Vorfälle dieser Art passieren täglich in Berlin. Aber was tun? Dazu hat die Kampagne für Opfer rassistischer Polizeigewalt in dieser Woche einen nachdenkenswerten Vorschlag gemacht. Jeder Polizist sollte bei Personenkontrollen einen Fragebogen ausfüllen, in dem er Merkmale wie Hautfarbe des Kontrollierten, Staatsangehörigkeit oder Migrationshintergrund angibt – und auch, ob sich der Verdacht am Ende bestätigt. Jeder Polizist müsste also reflektieren, was der Grund für eine Kontrolle ist. Bewusstseinsschärfung durch Bürokratie.
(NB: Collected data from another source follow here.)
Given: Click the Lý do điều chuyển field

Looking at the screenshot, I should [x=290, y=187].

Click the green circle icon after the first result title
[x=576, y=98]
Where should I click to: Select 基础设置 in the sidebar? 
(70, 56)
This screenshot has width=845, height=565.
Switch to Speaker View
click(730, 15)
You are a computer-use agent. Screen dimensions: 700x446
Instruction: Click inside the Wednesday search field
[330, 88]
Leider sind die Chancen, dass die Idee realisiert wird, gering. Denn für die Verantwortlichen gibt es Racial Profiling gar nicht. Für den Innensenator sind solche Behauptungen sogar eine Diffamierung seiner Behörden.

Dabei ergibt sich die rassistische Praxis aus dem Berliner Ordnungs- und Sicherheitsgesetz: Das erlaubt ausdrücklich verdachtsunabhängige Personenkontrollen an „kriminalitätsbelasteten Orten“, etwa um Verstöße gegen das Aufenthaltsrecht festzustellen. Für Polizisten ist das geradezu eine Aufforderung, Schwarze zu kontrollieren: Da ist die Trefferquote an „Illegalen“ einfach höher. Und die Dealer im Görli sind ja auch alle schwarz.

Der Umkehrschluss ist dennoch falsch – und rassistisch: Natürlich ist nicht jeder Schwarze ein Dealer oder Flüchtling. Aber bis solche Gleichungen aus den Köpfen – nicht nur von Polizisten – verschwunden sind, werden noch viele Unschuldige von der Polizei hopsgenommen.